Upon an inquiry into the validity of a verdict or indictment, a juror may not testify as to any matter or statement occurring during the course of the jury’s deliberations or to the effect of anything upon that or any other juror’s mind or emotions as influencing the juror to assent to or dissent from the verdict or indictment or concerning the juror’s mental processes in connection therewith, except that a juror may testify on the question whether extraneous prejudicial information was improperly brought to the jury’s attention or whether any outside influence was improperly brought to bear upon any juror. Nor may a juror’s affidavit or evidence of any statement by the juror concerning a matter about which the juror would be precluded from testifying be received for these purposes.
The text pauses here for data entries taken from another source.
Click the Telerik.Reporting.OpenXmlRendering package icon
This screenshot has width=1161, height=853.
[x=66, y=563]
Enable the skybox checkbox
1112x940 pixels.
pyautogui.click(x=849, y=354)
That’s a lawyer’s way of saying that what happens in the jury room stays in the jury room. The purpose of the rule is to encourage full and frank debate among the jurors. We do not want the jurors worried about someone later using their statements against them. So no juror is allowed to testify – or submit an affidavit – about anything that happened during the deliberations.

That ought to sink the first claim. The juror wants to testify about what went on in the jury room and how that pressured him to vote guilty. That is exactly what the rule prohibits. The judge should not even consider this testimony.

The next two claims are different.

Arguably, the rule would not apply to the second claim, because when the two jurors talked to each other it was not “during the course of the jury’s deliberations.” It was in that general time period, but not when the jury was formally assembled. If this argument is correct, then they could testify to the substance of the conversations.

As for the third claim, the rule makes an exception for extraneous prejudicial information. For instance, suppose a bailiff told the jurors that Scrushelman would never go to jail if they found him guilty, and if he did, he had good attorneys to get him a new trial on appeal. That is extraneous information: information not obtained through the trial. And it is prejudicial as well: it would encourage a guilty verdict. So the jurors could testify about this and its affect on them. The newspaper – as something considered by a juror but not presented during the trial – would fit the exception.

However, for both the second and third claims, Scrushelman still has to show prejudice. I don’t see it for the extraneous discussion. It looks like all the jurors did is what jurors are supposed to do: Deliberate. There is nothing in the story about any dirty dealings or agreements to pressure anyone else. As for the paper, it depends on what the story is. If it suggested Scrushelman was guilty, or the evidence was powerful, or that the jurors would be idiots not to convict, then he may have a fighting chance. But even then, if only one juror saw it, dollars to donuts says the verdict stands.